→ **MATERIAL FOR THIS EXERCISE**
——————————
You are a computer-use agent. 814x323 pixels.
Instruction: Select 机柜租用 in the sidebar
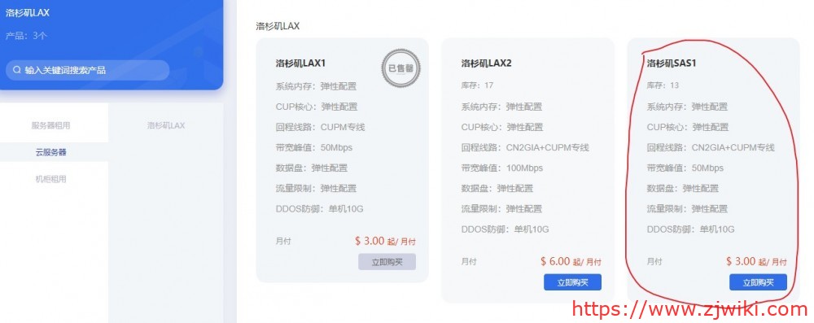50,179
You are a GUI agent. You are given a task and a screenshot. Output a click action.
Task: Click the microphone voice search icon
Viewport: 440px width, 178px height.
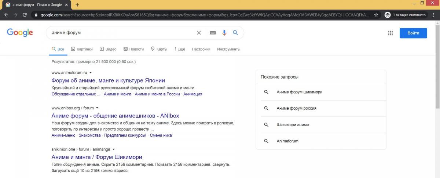pyautogui.click(x=224, y=33)
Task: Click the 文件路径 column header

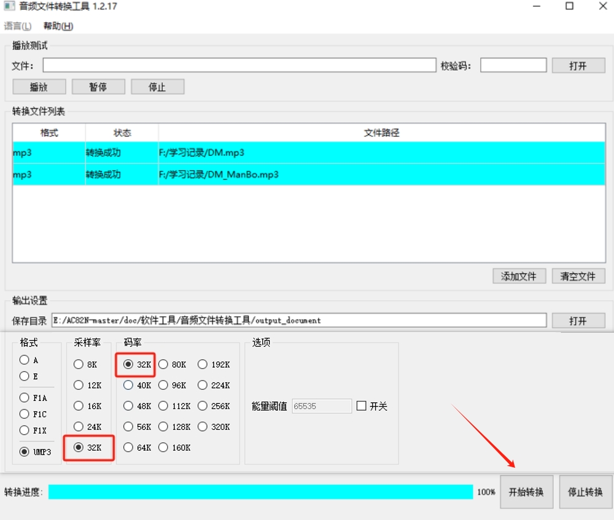Action: [x=381, y=133]
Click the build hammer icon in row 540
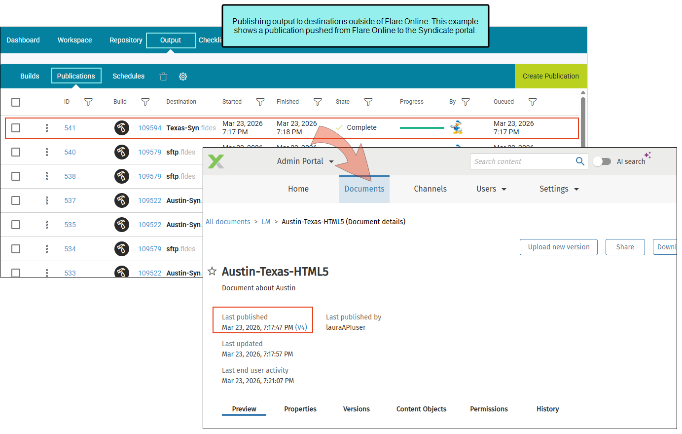This screenshot has height=434, width=682. tap(122, 152)
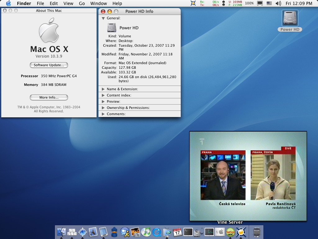318x239 pixels.
Task: Expand the Comments section
Action: [x=103, y=114]
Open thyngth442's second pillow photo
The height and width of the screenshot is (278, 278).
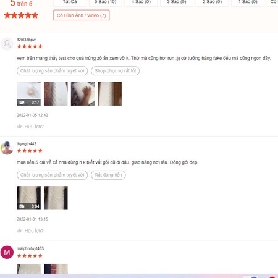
——————————
→ **WHAT IS BEING ASKED**
Lines from the one that contains "Viewport: 440px width, 178px height." to the final line of the material are the whole answer. Reproduce them word for word and skip the pictures.

→ **REPLY**
Viewport: 440px width, 178px height.
pyautogui.click(x=224, y=33)
Task: Click the 文件路径 column header

Action: [x=381, y=133]
Click the build hammer icon in row 540
This screenshot has height=434, width=682. tap(122, 152)
318x239 pixels.
Task: Expand the Comments section
Action: [x=103, y=114]
Open thyngth442's second pillow photo
The height and width of the screenshot is (278, 278).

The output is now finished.